▶ _THE PROBLEM_: Extend the news story below about the twin sisters and their mother's fertility doctor, starting right after its last sentence.

TEXT SHOWN START

A flattering letter from their mum’s fertility doctor has led to a woman and her twin sister discovering he was their dad after he secretly inseminated her with his own sperm without her knowledge.
Helen Edel, and her identical twin sister Anne Smee, both 62, spent 40 years searching for their biological father.
Ms Edel told Daily Mail Australia that in 1959 her mother was desperate for a child but her father was infertile.
Her aunty, who was a doctor at Balmain Hospital in Sydney, referred her to Dr John Doherty – a ‘pioneering’ gynaecologist and obstetrician who was ‘helping women out’.
Helen Edel (pictured) along with her identical twin sister Anne Smee, 62, spent forty years searching for the identity of their mother’s sperm donor
Ms Edel and her sister were born in 1960 and it wasn’t until 20 years later that they received the ‘shock of their life’ when their step-father told them during an argument that they were conceived with the help of a donor.

TEXT SHOWN END
RECORD EXTRACTS START

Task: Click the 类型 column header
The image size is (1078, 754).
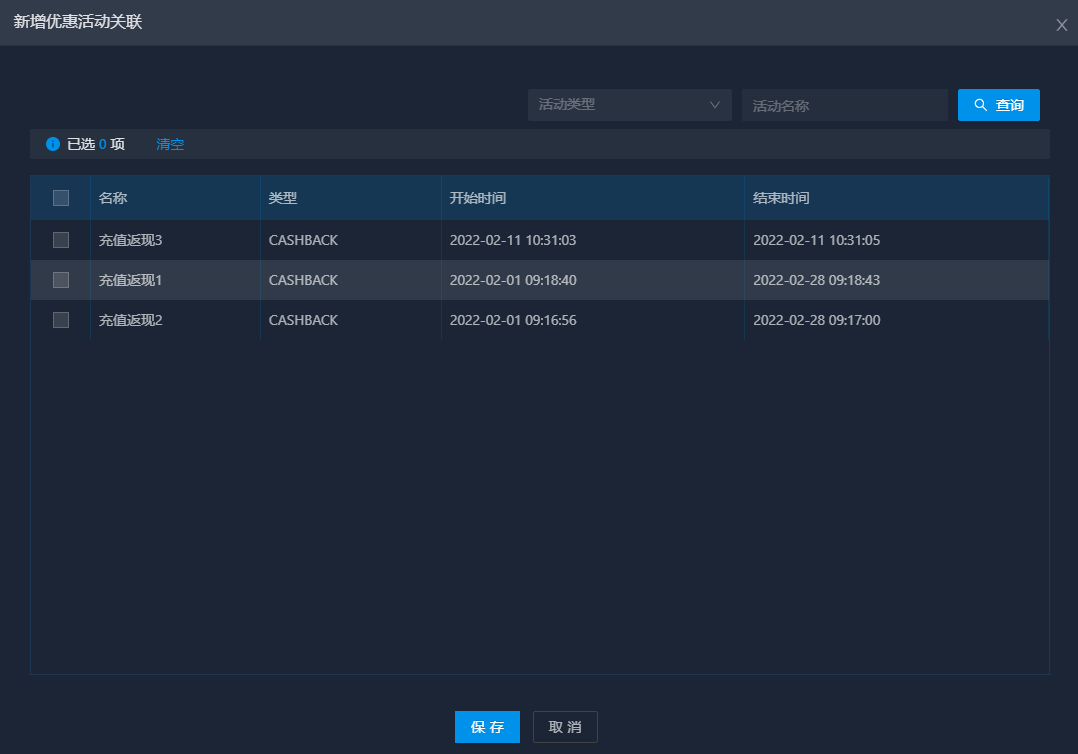Action: [x=283, y=198]
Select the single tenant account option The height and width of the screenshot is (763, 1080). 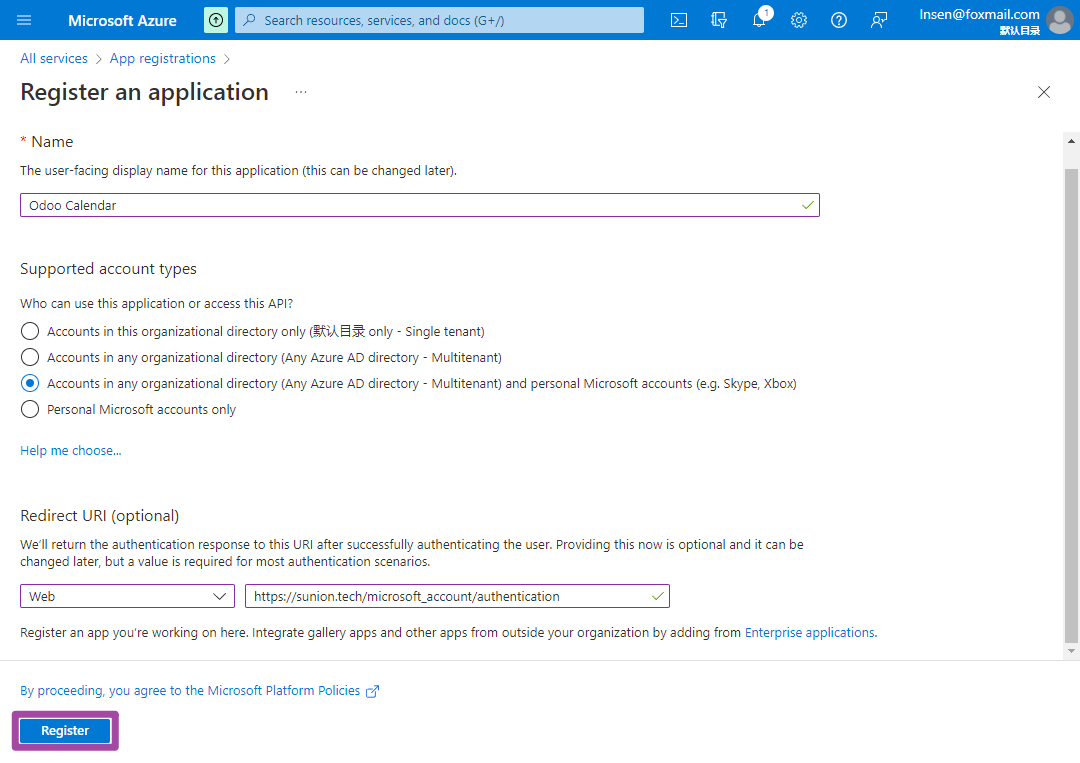30,331

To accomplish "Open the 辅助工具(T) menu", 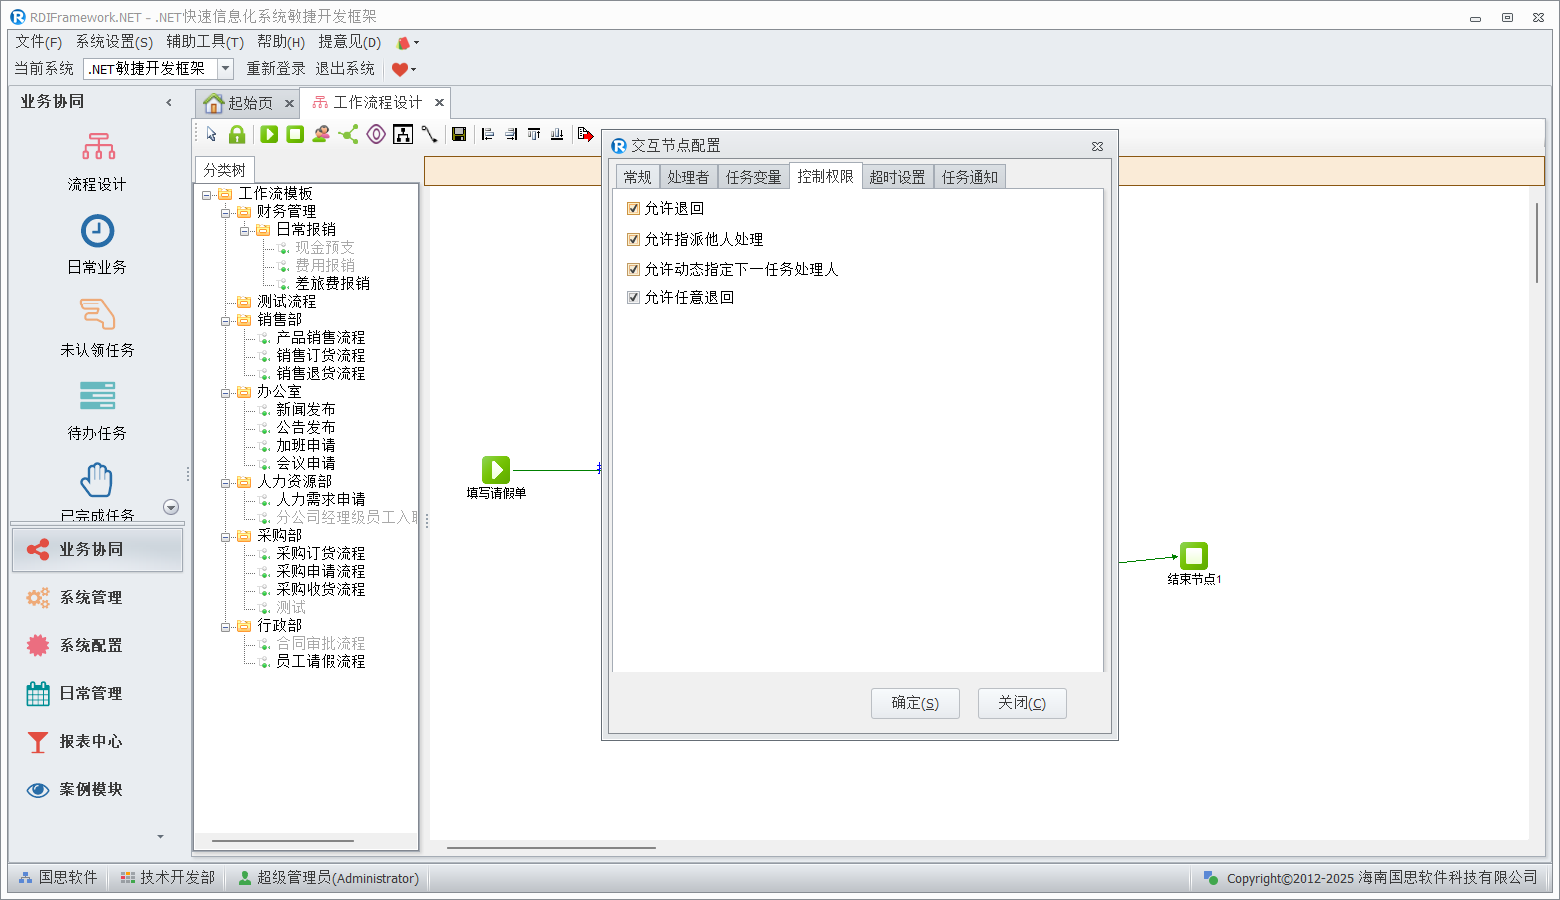I will (205, 41).
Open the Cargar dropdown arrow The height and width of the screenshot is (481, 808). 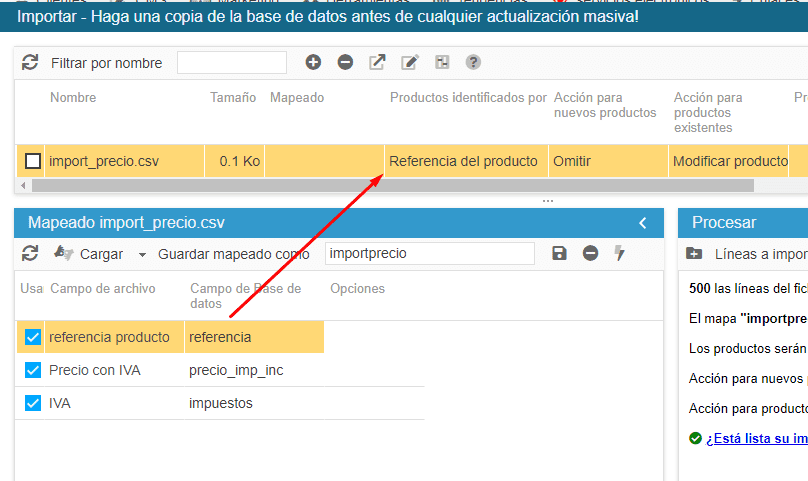[x=142, y=255]
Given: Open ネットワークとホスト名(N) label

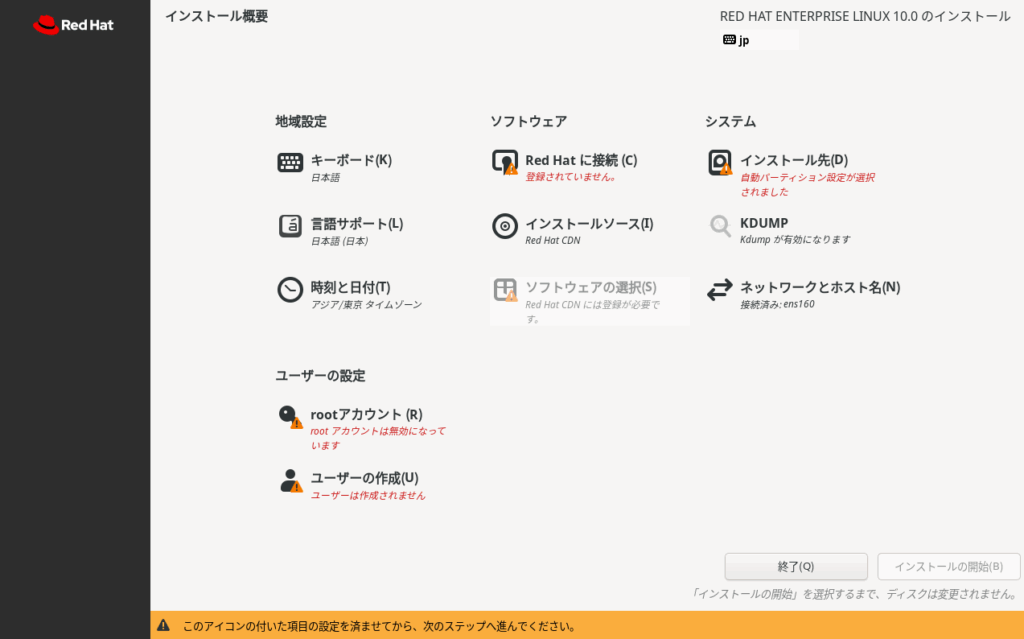Looking at the screenshot, I should (x=819, y=287).
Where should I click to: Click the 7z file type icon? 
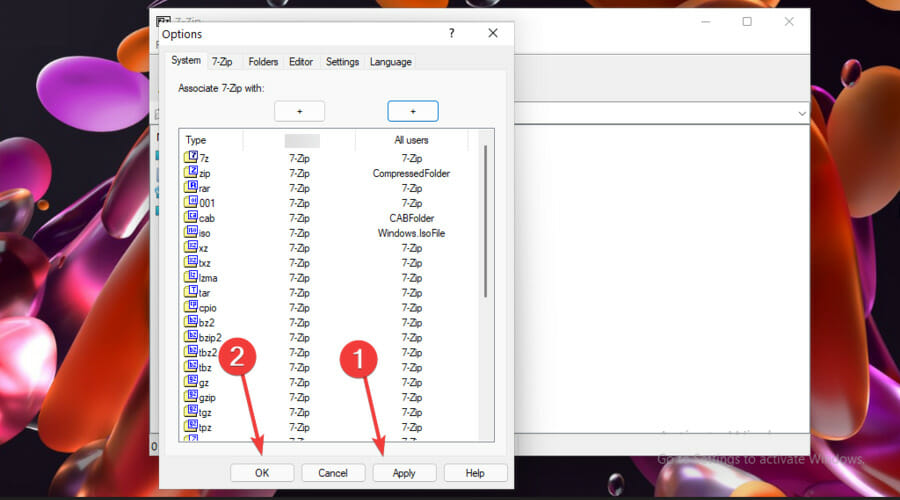[191, 158]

RECORD EXTRACTS END

▶ _REPLY TO THE EXERCISE_:
Their step-dad said of their mother’s first husband: ‘He’s not your father, he’s not your father’.
‘All of a sudden we’re finding out that our father that brought us up wasn’t really our father,’ Ms Edel said.
Ms Edel and her sister persuaded their mother to call Dr Doherty and ask for records that could help identify the sperm donor.
To their surprise, they received a letter back from Dr Doherty with a detailed description of the anonymous donor.
‘He is fourth-generation Australian. Black hair, brown eyes, about 5 feet 10 inches, olive skin and medium build,’ the letter read.
‘Physically, he was considered to be a ruggedly good-looking young man with a squarish face and good teeth when he laughed. He was quite athletic.’
Mr Doherty confirmed the donor was a doctor but refused to release his name or any medical history.
In 2003, some 20 years later, Ms Edel joined a Donor Conception Support Group and shared the letter, hoping for fresh leads in her search for her biological father.
‘The group said, “That’s suspicious, looks like he’s writing about himself”‘, Ms Edel said.
Ms Edel said the pair discovered they were donor conceived in their 20s and that their mother went to a doctor at Balmain Hospital, Sydney, for fertility treatment (pictured, Helen and Anne as babies)
Dr Doherty was dead but Ms Edel was able to locate his son, who lived in Tamworth, and asked him for a DNA test.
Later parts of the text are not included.